Yesterday, before the interview, Pistey said, "We're going to question him about some of the information that was reported in The Washington Post. We want to explore the full breadth of what he has. He seems to be in possession of some information that indicates possible improper procedures."
Pistey said the two agents were dispatched from Atlanta at the request of FBI headquarters in Washington. The bureau had not previously interviewed Hayes because its three-week investigation into the Carter warehouse loan had been only a "preliminary inquiry. Admittedly, there were some loose ends we intend to tie up," Pistey said.
Hayes, 31, who now works at a car dealership and is a part-time preacher, told The Post in a series of interviews that the Carter warehouse fell $500,000 behind in the spring of 1976 on loan repayments to the NBG.
According to Hayes, peanuts stored in the warehouse as collateral for the loan were released in violation of the loan agreement's terms. To conceal the alleged deficit, Hayes said, dates were altered on warehouse receipts and on checks that were to go to repay the NBG loan.
A recent NBG audit disclosed that the Carter warehouse loan was in trouble in 1977 when President Carter's interest in the warehouse was in a blind trust.
Hayes' account is the first indication that problems with the loan existed in 1976, before Jimmy Carter was elected president and his 63 percent share was placed in the trust.
In another development, Atlanta attorney Charles Kirbo, who administers the blind trust in which the president's 63 percent share of the Plains peanut business is kept said company records showed no concealment of deficits or absence of collateral for the NBG loans.
"There's nothing in the company records to indicate that," Kirbo, who became trustee of Carter's private financial holdings after he took office, told United Press International. "as far as our records are concerned, we've got no record of it."
Kirbo, one of Carter's closest personal advisers, said he was not trustee at the time involved, but he said, "I don't know of any" misuse of collateral on the NBG loan.

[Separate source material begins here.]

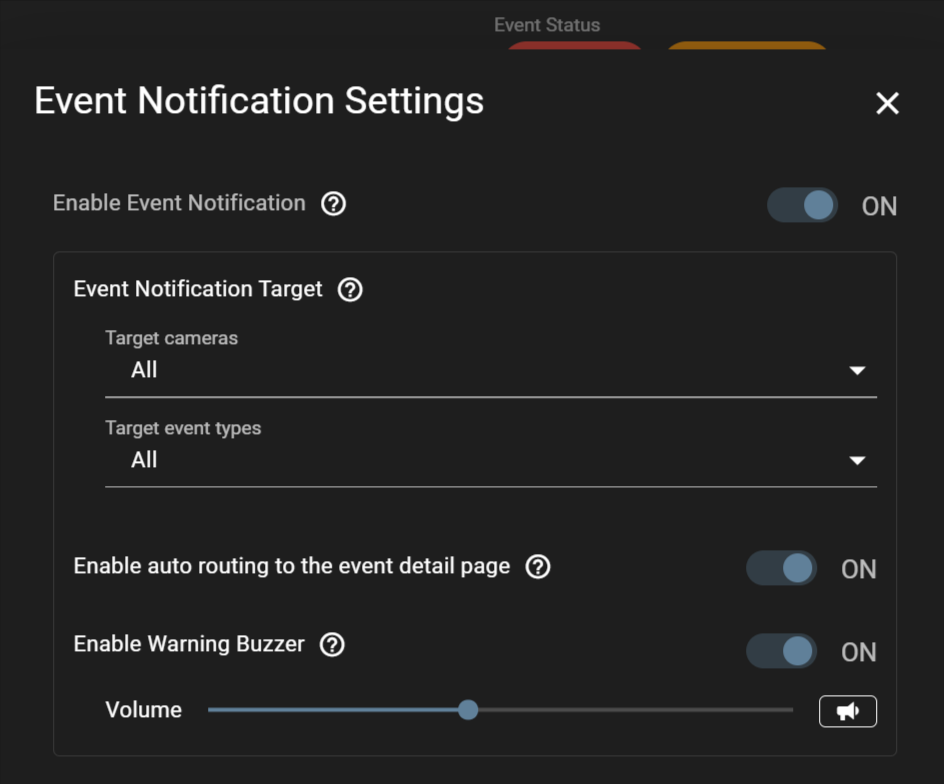Close the Event Notification Settings dialog
Image resolution: width=944 pixels, height=784 pixels.
(887, 103)
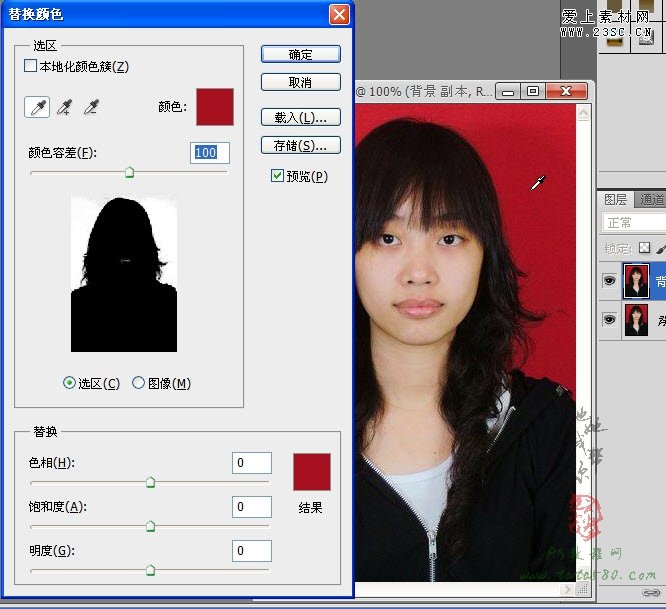
Task: Minimize the photo document window
Action: 510,91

"It sounds like the fella that they were talking to doesn't know what he's talking about," Kirbo said of The Washington Post's report. "All I know is there's nothing in the records of the company that would indicate anything wrong."
In Washington, Republican Sen. Bob Dole of Kansas said the Justice Department should appoint a special prosecutor to examine the warehouse finances.
"The time has come when it would be in the best interest of everyone, including the president, to appoint a special prosecutor to look into loans involving the National Bank of Georgia and the Carter family warehouse," Dole said.
The possible 1980 presidential contender said he had been reluctant to call for a special prosecutor because he was "extremely concerned that this not be seen as a partisan issue." But he said the allegations by Hayes "apparently would involve violations of 1976 and 1977 banking laws."